Your answer is the line containing "Task: Open the user profile circle icon" plus every line after it through the end of the records, printed exactly and free of pictures.

Stored items:

══════════════════════════════

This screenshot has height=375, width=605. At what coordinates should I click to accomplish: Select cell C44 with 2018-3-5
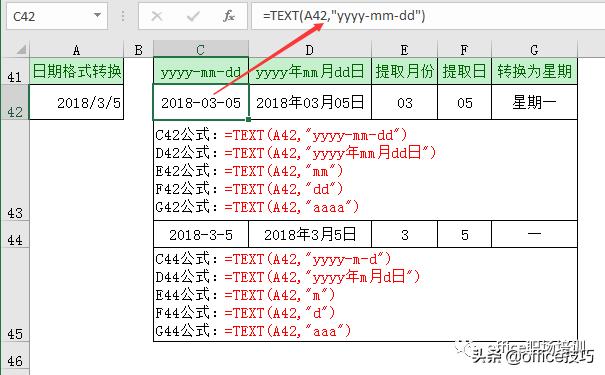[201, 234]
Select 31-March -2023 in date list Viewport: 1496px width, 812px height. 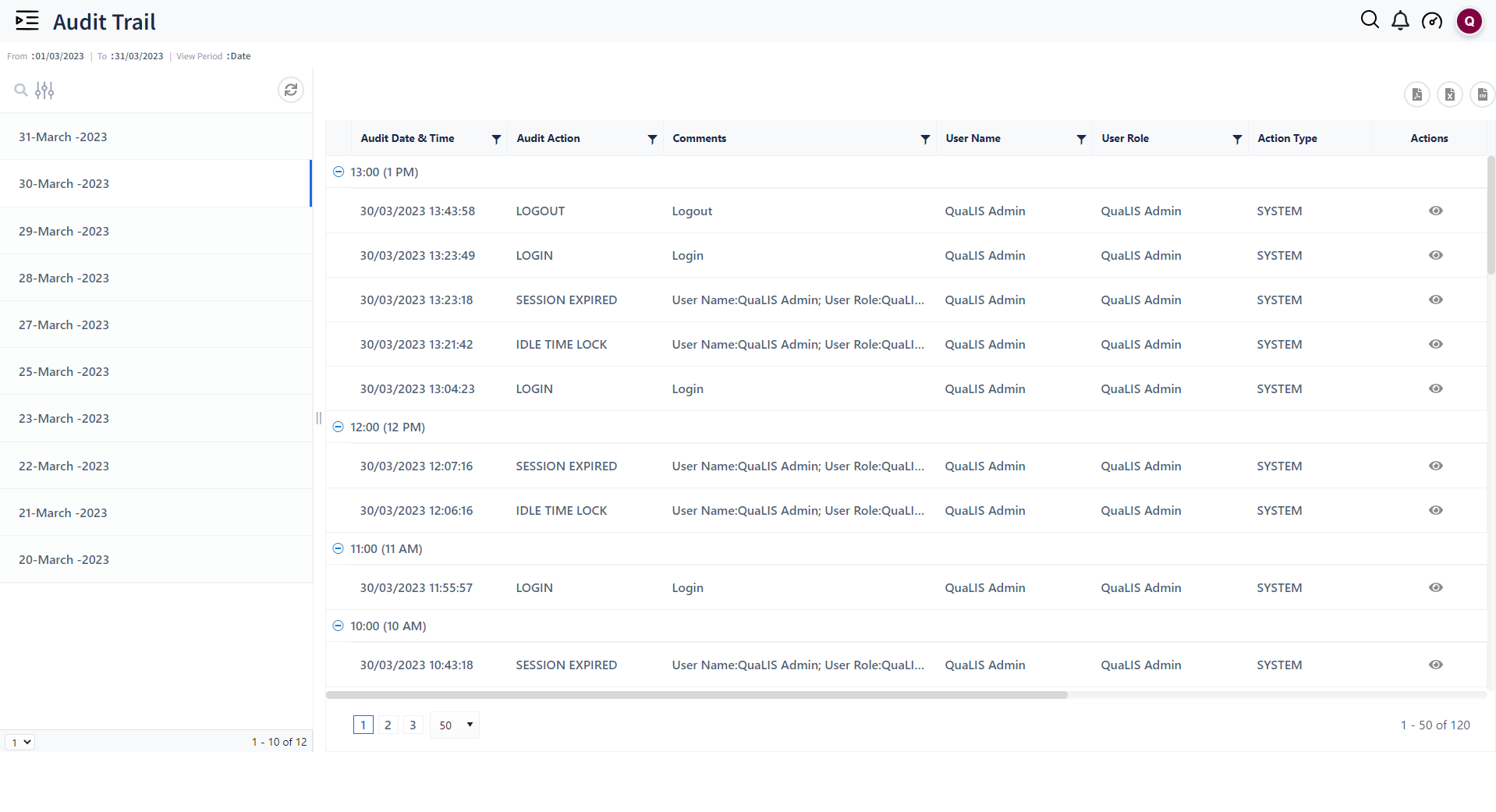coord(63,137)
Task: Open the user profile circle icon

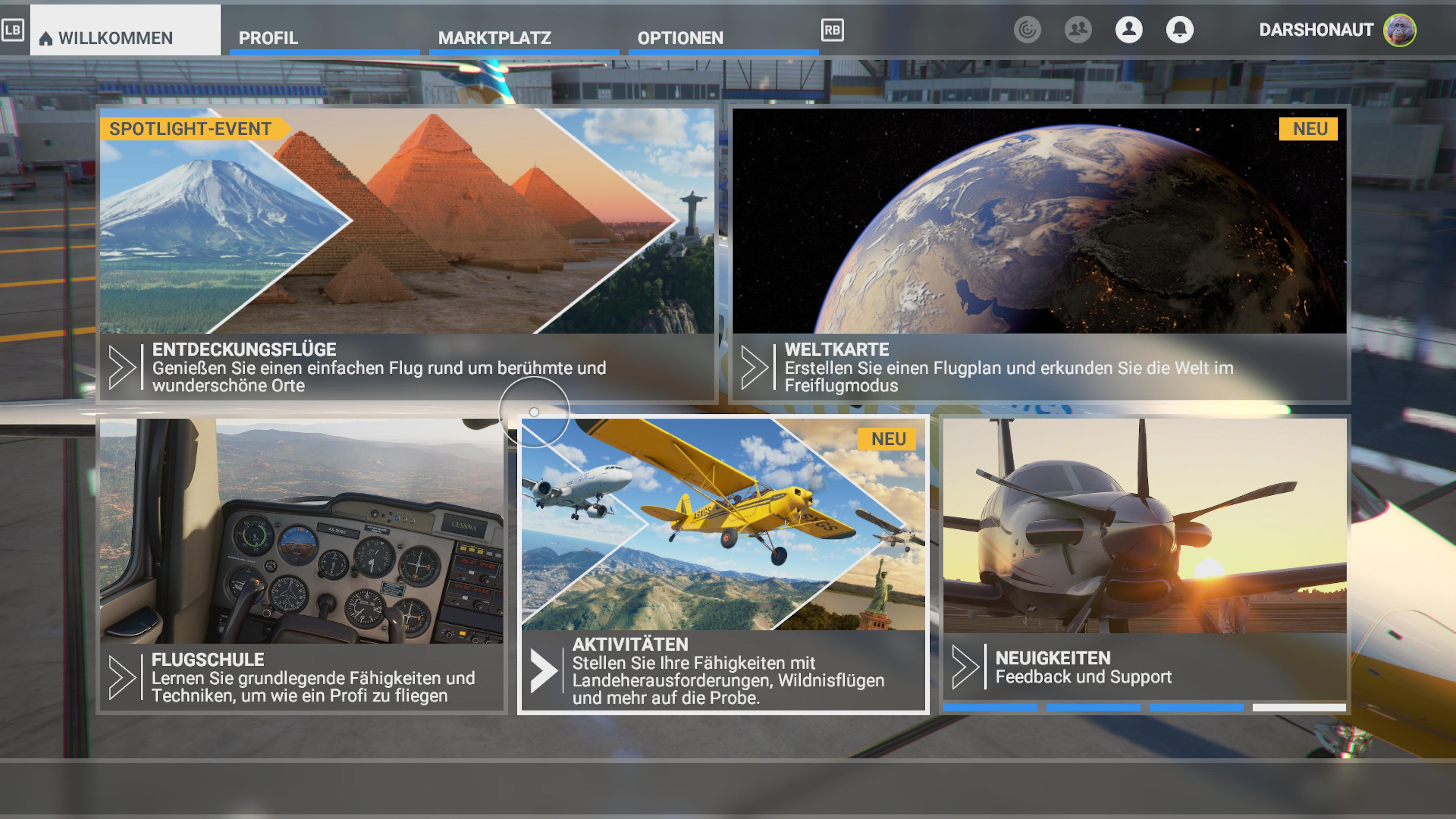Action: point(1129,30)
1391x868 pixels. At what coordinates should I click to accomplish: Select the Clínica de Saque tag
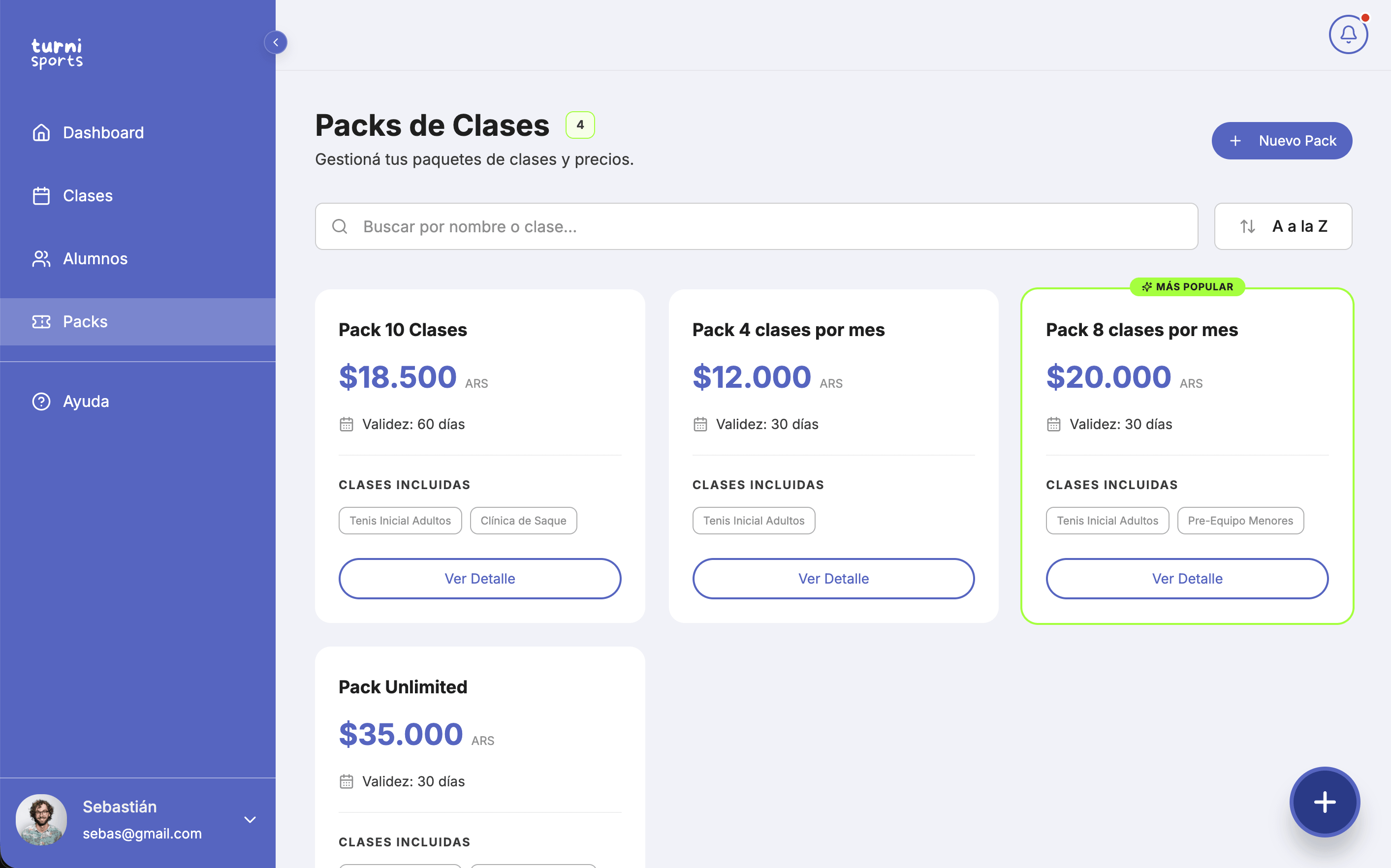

══════════════════════════════

▸ Exercise solution:
Task: Open the user profile circle icon

Action: point(1129,30)
1391x868 pixels. At what coordinates should I click to accomplish: Select the Clínica de Saque tag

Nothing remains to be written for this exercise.